Therefore, the corresponding configurations of the surfaces 18′ and 20′ may, in at least one preferred embodiment, be defined by a substantially “stepped configuration”. Such a stepped configuration includes each of the confronting surfaces 18′ and 20′ having a plurality of substantially annular steps, as represented throughout FIGS. 1 through 10. More specifically, with reference to FIGS. 5 and 6, the mounting assembly 18 includes a plurality of annularly shaped steps 18″ which collectively define the confronting surface 18′ disposed in continuous engagement with the under surface or relatively unexposed surface 20′ of the cover structure 20. The stepped configuration of the surface 20′ of the cover structure 20 is clearly represented in FIG. 3 as is the mating relation or engagement between the annular steps 20″ and 18″ as indicated. As should also be noted, the plurality of annular steps 20″ continue on the exposed or outer surface of the cover structure 20 in order to provide a more decorative or aesthetic appearance.

Looking to the embodiment of FIG. 11, it is recognized that all or part of the mounting assembly 18 may be integrally formed with the cover structure 20. In that regard, heat transferring conductivity is established between the illumination assembly and the cover structure 20, preferably, but not necessarily via the mounting assembly 18.
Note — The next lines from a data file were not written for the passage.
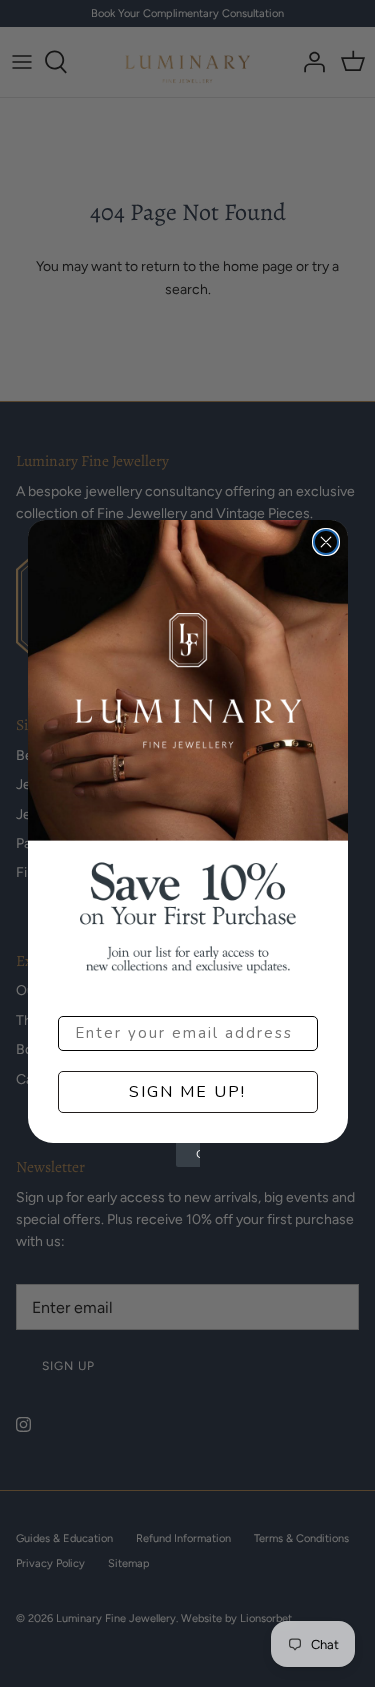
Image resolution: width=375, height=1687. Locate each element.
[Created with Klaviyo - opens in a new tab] (188, 1155)
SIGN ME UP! (187, 1092)
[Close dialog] (326, 542)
Due to the fact that the cover structure 20 extends outwardly some distance from the illumination assembly, but further because the enlarged exterior surface area of the cover structure 20 is disposed substantially exposed to an area being illuminated by said illumination assembly 12, such as exterior of the mounting surface at which the light fixture assembly 10 is mounted, either on or in, further facilitates the dissipation of heat being transferred from the illumination assembly 12. More specifically and as should be apparent, the heat being removed from the illumination assembly 12 is transferred there from to the cover structure 20, and there from is radiated to the surrounding environment. As noted, the cover structure 20 of the present invention, by being exposed to the surrounding environment instead of being contained within or behind a mounting surface, is able to take advantage of the exposed surface area to radiate the heat away and continuously pull more heat from the illumination assembly 12. In that regard, the heat dissipating qualities are virtually limitless, even if the opening or socket into which the light fixture is to be disposed or mounted has been pre-defined, because the heat sink is located outside of the mounting surface as part of the ornamental components of the fixture and can thus be increased in size and surface area to increase the power capacity and the light output that can be achieved by the lighting fixture 10.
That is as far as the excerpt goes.